Ali and Ava is about ordinary people falling in love.

To be honest, it’s actually weird to see a romance set in such realism. No one in this is a vampire, or a model, or a sexually twisted billionaire. In this movie, love looks like what it looks like for most of us, meeting someone, getting to know them, figuring out if it’s a good idea to go further. Instead of rising crescendoes as characters stand in the rain, all that emotion is contained within the same mundane constraints of needing to get yourself to work or keep the house tidy.

Ava is a good example of this. She is a loving, family-orientated, middle-aged grandmother, who works with kids at the local school as a classroom assistant. Everyone knows someone like Ava, who just live for their kids. And yet, this woman, with her rings reading Mum, and the tattoo of a swallow across her breast, living in a council house with her teenage boy and his new baby, when have you ever seen a woman like that depicted on screen with anything other than contempt, or as a punchline? Much less as a romantic lead.

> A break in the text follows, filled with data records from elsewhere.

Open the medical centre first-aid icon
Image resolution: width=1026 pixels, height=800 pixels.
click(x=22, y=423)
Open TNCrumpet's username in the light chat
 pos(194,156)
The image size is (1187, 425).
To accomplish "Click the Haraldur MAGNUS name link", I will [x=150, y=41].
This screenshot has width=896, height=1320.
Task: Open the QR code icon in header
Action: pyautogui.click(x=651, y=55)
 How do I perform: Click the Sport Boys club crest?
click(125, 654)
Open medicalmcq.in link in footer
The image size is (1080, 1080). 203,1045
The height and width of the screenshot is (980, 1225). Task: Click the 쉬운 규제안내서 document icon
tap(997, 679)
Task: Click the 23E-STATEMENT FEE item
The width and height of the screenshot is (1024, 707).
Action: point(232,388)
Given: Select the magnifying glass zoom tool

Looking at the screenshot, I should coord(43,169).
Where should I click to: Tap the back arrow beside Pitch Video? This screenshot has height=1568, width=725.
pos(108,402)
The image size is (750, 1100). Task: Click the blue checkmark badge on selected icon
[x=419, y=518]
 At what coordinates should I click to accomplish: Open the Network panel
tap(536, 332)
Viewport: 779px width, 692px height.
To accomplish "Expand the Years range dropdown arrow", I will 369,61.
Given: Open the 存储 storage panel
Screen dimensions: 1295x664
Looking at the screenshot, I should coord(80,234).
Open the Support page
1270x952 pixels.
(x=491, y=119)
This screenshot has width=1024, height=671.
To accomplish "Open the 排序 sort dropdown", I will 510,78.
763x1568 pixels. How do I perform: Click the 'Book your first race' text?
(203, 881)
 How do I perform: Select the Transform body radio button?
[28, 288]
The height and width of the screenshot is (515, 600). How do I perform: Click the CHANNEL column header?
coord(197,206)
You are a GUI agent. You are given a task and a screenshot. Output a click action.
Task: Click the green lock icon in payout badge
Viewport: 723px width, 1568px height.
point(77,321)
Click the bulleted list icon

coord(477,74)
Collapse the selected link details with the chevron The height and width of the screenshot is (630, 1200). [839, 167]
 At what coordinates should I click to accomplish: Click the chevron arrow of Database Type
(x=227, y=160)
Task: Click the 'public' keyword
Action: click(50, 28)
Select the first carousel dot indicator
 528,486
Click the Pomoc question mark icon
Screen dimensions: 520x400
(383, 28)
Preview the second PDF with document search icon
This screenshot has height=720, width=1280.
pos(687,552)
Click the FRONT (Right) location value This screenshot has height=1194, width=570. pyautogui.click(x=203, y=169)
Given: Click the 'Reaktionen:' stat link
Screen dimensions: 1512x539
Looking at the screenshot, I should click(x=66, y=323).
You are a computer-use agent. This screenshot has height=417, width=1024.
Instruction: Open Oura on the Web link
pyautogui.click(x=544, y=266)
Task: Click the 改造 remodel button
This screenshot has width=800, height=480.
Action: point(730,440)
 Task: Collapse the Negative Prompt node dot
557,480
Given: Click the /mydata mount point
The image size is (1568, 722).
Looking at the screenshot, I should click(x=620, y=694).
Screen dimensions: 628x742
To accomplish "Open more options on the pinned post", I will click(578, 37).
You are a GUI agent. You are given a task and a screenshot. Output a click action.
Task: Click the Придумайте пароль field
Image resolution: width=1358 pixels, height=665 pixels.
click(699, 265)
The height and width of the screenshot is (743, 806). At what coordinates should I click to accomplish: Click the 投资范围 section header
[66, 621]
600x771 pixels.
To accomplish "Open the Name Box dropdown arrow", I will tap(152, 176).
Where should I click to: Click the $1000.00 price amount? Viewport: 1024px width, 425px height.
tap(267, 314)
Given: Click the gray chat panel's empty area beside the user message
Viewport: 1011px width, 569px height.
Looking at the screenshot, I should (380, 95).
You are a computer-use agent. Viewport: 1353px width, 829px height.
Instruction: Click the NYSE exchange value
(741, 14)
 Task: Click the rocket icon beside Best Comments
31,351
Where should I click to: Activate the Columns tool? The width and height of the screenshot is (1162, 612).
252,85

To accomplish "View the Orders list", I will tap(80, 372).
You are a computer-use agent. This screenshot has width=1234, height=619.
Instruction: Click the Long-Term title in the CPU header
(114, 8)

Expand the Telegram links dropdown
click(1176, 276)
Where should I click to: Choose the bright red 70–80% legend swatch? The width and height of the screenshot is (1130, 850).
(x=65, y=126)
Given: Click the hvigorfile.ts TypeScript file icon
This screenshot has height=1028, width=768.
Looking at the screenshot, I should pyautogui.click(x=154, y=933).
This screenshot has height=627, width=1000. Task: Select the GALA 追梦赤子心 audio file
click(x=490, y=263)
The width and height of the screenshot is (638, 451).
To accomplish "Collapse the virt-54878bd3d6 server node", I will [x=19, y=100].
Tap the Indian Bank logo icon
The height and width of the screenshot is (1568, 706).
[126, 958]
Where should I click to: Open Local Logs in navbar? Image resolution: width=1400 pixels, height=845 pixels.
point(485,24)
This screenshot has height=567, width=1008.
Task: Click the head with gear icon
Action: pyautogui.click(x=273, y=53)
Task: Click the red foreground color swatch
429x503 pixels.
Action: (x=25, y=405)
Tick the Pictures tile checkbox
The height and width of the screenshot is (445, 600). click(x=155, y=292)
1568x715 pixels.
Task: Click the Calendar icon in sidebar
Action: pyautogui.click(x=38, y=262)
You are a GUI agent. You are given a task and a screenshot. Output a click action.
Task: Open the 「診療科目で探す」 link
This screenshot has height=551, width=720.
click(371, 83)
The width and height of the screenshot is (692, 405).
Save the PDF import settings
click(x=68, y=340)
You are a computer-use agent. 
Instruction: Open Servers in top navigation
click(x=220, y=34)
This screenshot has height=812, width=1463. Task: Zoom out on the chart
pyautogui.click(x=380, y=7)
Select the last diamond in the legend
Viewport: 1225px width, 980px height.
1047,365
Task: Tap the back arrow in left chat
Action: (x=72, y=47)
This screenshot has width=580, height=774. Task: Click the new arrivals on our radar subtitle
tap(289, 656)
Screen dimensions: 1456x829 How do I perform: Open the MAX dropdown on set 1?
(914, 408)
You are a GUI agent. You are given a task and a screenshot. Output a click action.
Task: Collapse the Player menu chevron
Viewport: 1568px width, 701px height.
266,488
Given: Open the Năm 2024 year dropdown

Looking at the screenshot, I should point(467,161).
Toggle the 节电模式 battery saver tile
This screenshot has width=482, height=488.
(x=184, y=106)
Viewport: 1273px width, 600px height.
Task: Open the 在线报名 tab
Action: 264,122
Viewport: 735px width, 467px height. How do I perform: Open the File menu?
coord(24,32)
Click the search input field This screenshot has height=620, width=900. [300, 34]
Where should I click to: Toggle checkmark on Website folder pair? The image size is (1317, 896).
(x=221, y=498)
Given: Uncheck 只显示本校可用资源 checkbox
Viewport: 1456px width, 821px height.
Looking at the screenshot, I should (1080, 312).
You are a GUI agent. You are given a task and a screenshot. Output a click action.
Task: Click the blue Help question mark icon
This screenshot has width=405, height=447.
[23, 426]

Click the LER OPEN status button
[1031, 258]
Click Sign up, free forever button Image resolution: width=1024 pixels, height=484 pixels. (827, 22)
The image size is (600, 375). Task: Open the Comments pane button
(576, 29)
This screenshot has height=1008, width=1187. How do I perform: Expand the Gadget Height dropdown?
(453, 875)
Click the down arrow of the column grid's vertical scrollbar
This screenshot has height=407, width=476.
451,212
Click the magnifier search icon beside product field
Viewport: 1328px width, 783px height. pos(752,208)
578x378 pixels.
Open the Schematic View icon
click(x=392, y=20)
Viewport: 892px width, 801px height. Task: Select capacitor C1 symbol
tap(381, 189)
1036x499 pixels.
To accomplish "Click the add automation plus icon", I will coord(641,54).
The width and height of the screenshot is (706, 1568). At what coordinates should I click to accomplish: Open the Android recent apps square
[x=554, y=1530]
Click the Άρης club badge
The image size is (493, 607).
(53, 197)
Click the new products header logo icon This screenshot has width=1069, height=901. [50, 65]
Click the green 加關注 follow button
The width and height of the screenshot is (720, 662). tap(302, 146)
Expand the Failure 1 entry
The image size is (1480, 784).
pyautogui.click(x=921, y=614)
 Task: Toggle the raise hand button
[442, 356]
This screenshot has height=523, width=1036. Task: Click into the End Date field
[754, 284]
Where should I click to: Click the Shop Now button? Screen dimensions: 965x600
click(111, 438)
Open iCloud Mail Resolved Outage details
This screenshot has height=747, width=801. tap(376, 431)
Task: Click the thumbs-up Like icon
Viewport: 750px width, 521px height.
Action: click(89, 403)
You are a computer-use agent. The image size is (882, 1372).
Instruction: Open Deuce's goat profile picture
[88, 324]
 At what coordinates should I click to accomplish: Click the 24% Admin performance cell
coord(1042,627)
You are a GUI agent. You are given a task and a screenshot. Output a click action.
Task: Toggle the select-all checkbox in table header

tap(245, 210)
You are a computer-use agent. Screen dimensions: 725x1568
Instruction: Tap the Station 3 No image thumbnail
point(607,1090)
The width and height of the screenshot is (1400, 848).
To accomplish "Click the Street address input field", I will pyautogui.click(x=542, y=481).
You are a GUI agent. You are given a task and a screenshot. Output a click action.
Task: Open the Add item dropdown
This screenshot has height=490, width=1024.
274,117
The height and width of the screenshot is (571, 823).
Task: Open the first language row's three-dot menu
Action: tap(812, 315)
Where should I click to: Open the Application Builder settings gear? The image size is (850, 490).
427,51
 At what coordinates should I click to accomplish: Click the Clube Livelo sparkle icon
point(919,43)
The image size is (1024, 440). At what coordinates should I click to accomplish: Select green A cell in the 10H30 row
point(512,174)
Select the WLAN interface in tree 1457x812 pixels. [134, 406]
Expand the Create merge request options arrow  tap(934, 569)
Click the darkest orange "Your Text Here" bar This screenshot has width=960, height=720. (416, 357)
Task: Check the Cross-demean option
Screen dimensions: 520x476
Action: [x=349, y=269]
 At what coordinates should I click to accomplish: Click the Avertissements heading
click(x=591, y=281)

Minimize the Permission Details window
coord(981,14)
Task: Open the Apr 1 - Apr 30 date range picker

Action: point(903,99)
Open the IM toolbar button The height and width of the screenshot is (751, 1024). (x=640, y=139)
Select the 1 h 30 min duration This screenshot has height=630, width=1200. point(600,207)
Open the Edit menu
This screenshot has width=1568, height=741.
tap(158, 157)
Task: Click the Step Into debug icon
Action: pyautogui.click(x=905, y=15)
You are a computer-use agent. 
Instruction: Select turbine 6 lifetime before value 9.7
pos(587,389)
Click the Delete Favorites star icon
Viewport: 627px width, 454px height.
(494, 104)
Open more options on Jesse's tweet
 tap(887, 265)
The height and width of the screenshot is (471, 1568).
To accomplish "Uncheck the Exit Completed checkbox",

Ava and Ali meet when he drives a friend’s kid to school, and offers to run Ava down the road at hometime when it’s pelting rain. It’s crazy how falling in love never really changes with age. They talk and make each other laugh, and share what music they like and mess about. Watching Ava and Ali sing to their tunes at the top of their voices in the livingroom, it just makes your heart swell to see love looking so familiar.

The course of true love never did run smooth though, and for Ali and Ava this takes the form of family. Ali has not fully extricated himself practically or emotionally from his soon-to-be ex-wife. Ava has not really prepared her family for her moving on from the memory of their father. Both are keeping illusions going for their family that they are reticent to shatter. And it is whether they are willing to take the risk of disappointing those closest to them that proves the challenge for their nascent relationship.

Lovely story celebrating the love and strength of ordinary folk.